Sun-induced skin cancer: New discovery permits doctors to assess genetic risk

As people head to the beach this summer, very few if any, really know how likely they are to develop skin cancer from their outdoor fun. That's about to change, thanks to a new discovery by an international team of scientists that makes it possible for doctors to access people's personal risk for skin cancer.

In a new research report appearing online in The FASEB Journal, these researchers describe for the first time the chain of molecular events that increase one's risk of skin cancer. This discovery may lead to new tests that access personal skin cancer risk as well as a new generation of sunscreens that increase the skin's ability to protect itself from the sun's damaging rays.

"Our study heralds the onset of personalized medicine for individuals who carry a change in the MC1R gene," said Zalfa A. Abdel-Malek, Ph.D., a researcher involved in the work from the Department of Dermatology at the University of Cincinnati. "The data we have obtained allows us to better predict which individuals will be at risk for skin cancer, as well as potentially why and to what degree. In the future, genetic testing for MC1R gene changes may be clinically available so that individuals can be made aware of the molecular basis of their risk prior to development of cancer."

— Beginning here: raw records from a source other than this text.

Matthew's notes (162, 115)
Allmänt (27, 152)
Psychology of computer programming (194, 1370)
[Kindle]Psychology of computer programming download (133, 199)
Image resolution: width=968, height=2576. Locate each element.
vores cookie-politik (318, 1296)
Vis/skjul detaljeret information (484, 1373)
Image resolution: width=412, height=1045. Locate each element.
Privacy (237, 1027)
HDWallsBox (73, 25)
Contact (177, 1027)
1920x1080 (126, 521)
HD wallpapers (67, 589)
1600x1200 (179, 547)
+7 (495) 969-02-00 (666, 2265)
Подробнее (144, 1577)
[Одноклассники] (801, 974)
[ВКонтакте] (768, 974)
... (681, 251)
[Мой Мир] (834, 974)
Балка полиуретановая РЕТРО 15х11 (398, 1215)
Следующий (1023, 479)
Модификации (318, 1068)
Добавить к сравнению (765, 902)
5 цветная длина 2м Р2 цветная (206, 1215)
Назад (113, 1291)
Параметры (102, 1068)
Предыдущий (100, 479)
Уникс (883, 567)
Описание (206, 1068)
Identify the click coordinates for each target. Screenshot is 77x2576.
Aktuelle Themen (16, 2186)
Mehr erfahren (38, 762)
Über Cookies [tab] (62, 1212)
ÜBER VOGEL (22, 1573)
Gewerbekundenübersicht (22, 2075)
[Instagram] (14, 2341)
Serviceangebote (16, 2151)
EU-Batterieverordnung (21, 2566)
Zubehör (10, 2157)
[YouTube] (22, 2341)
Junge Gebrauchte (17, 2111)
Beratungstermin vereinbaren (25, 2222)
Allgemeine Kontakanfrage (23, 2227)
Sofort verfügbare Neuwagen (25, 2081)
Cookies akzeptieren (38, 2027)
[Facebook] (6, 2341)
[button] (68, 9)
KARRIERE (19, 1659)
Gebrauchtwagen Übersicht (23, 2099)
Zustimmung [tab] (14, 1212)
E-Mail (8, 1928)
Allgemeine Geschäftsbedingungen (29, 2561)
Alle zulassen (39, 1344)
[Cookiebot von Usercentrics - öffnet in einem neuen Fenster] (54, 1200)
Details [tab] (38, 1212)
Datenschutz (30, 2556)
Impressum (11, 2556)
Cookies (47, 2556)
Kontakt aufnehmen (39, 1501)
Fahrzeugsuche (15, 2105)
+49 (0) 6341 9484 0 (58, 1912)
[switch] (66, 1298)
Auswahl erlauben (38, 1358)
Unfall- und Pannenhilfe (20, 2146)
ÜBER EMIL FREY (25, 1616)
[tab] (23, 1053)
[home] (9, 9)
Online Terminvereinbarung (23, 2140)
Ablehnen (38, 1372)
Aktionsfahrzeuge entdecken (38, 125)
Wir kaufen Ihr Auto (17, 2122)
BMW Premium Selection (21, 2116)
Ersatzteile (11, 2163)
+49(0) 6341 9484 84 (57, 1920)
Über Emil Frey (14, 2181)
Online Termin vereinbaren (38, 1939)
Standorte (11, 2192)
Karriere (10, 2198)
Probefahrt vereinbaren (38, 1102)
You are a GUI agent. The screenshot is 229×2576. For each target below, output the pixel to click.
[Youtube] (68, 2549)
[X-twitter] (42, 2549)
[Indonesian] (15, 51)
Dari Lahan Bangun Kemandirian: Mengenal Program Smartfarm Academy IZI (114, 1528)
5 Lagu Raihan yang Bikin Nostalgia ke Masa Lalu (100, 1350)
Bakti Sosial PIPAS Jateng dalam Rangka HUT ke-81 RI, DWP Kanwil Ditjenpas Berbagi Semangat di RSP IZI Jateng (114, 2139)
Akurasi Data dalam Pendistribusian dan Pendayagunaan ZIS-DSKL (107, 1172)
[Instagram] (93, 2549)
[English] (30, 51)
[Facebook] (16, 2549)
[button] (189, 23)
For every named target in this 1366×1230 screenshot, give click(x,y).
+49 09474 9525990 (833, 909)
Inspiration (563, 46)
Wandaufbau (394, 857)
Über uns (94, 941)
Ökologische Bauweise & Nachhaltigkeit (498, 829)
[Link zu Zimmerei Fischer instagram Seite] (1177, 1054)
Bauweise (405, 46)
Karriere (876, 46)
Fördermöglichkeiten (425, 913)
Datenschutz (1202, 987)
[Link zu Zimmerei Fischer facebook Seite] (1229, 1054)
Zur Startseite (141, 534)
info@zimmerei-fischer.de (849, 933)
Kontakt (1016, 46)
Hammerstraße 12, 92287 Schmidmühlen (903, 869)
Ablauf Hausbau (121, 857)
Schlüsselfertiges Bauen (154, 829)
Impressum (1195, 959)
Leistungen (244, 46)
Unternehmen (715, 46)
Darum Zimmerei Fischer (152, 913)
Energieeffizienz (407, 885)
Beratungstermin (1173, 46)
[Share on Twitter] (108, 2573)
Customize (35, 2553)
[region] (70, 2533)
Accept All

Abdel-Malek and colleagues found that when a pigmentation gene called the "melanocortin 1 receptor" or MC1R does not function properly, skin cells do not respond to a hormone, called α-MSH, which causes cells to produce dark pigmentation to protect themselves from ultraviolet rays. To make this discovery, the researchers studied 21 human skin cell cultures that express the MC1R gene in different ways. Each culture was studied for expression of genetic changes of MC1R, pigment levels and the ability to respond to α-MSH. The researchers also exposed the cell cultures to ultraviolet rays and measured the amount of DNA damage and the rate of its repair, as well as the percent of surviving melanocytes. Then the scientists inserted a normal version of the MC1R gene into the skin cells and found that they responded properly to ultraviolet light by producing the pigment necessary to protect themselves. These results give researchers testable strategies to reduce or prevent skin cancer. The results also suggest that it may be possible to develop drugs or a new generation of sunscreens that restore the lost function of MC1R.

"This research permits us know our own, personal risk for skin cancer." said Gerald Weissmann, M.D., Editor-in-Chief of The FASEB Journal. "We've known for a long time that smearing on sunscreen is the best way to avoid skin cancer, but never how much or what kind. This study points the way to new kinds of sunscreens that restore their skin's ability to protect itself from DNA damage."